Results indicate that SFRP1 (show SFRP1 ELISA Kits) rs7832767 C > T, CTNNB1 rs2293303 C > T, and WISP1 (show WISP1 ELISA Kits) rs16893344 C > T were all strongly correlated with myocardial infarction (MI) susceptibility.
Data suggest that casein kinase 2 (CK2 (show CSNK2A1 ELISA Kits)) inhibition is a promising approach to blocking beta-catenin in MPNST cells, although combinatorial therapies may be required for maximal efficacy.
Beta-catenin knockdown inhibited cell proliferation, promoted apoptosis and suppressed cell migration in A549 and H460 cells accompanied by the decreased expression of Myc (show MYC ELISA Kits), PCNA (show PCNA ELISA Kits), VEGF (show VEGFA ELISA Kits), CD44 (show CD44 ELISA Kits), MMP-9 (show MMP9 ELISA Kits), MMP-13 (show MMP13 ELISA Kits) and activated bax (show BAX ELISA Kits)/caspase-3 (show CASP3 ELISA Kits) pathway.

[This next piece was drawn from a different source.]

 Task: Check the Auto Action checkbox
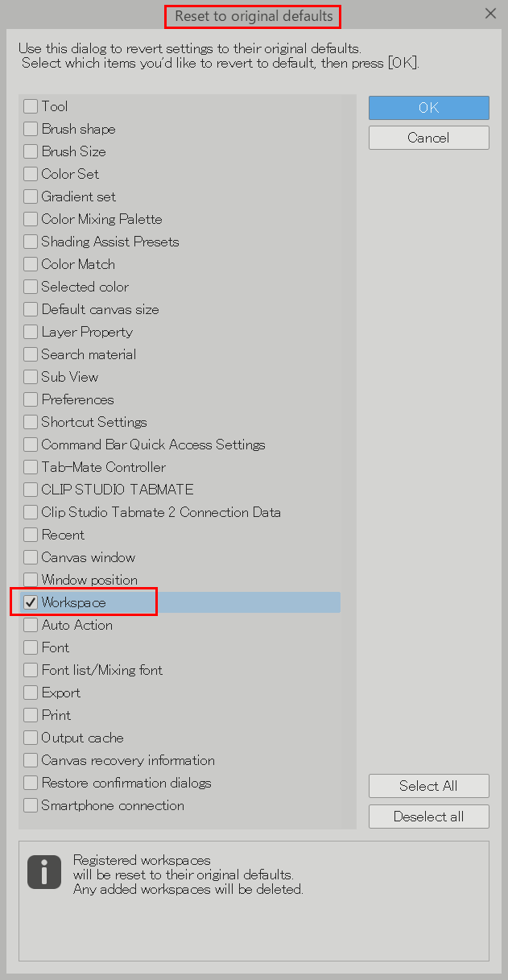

Integrin alphavbeta3 (show ITGAV ELISA Kits) has a role in enhancing beta-catenin signaling in acute myeloid leukemia (show BCL11A ELISA Kits) harboring Fms-like tyrosine kinase-3 (show FLT3 ELISA Kits) internal tandem duplication mutations
lncRNA-BCAT1 (show BCAT1 ELISA Kits) is a tumor suppressor and that lncRNA-BCAT1 (show BCAT1 ELISA Kits) may be an effective prognostic biomarker in Colorectal cancer.
Enhancer of zeste homolog 2 (EZH2 (show EZH2 ELISA Kits)) expression is positively correlated with the expression of Wnt (show WNT2 ELISA Kits)/beta-catenin signaling and negatively correlated with the expression of GSK-3beta (show GSK3b ELISA Kits) and TP53 (show TP53 ELISA Kits) in cervical cancer tissues.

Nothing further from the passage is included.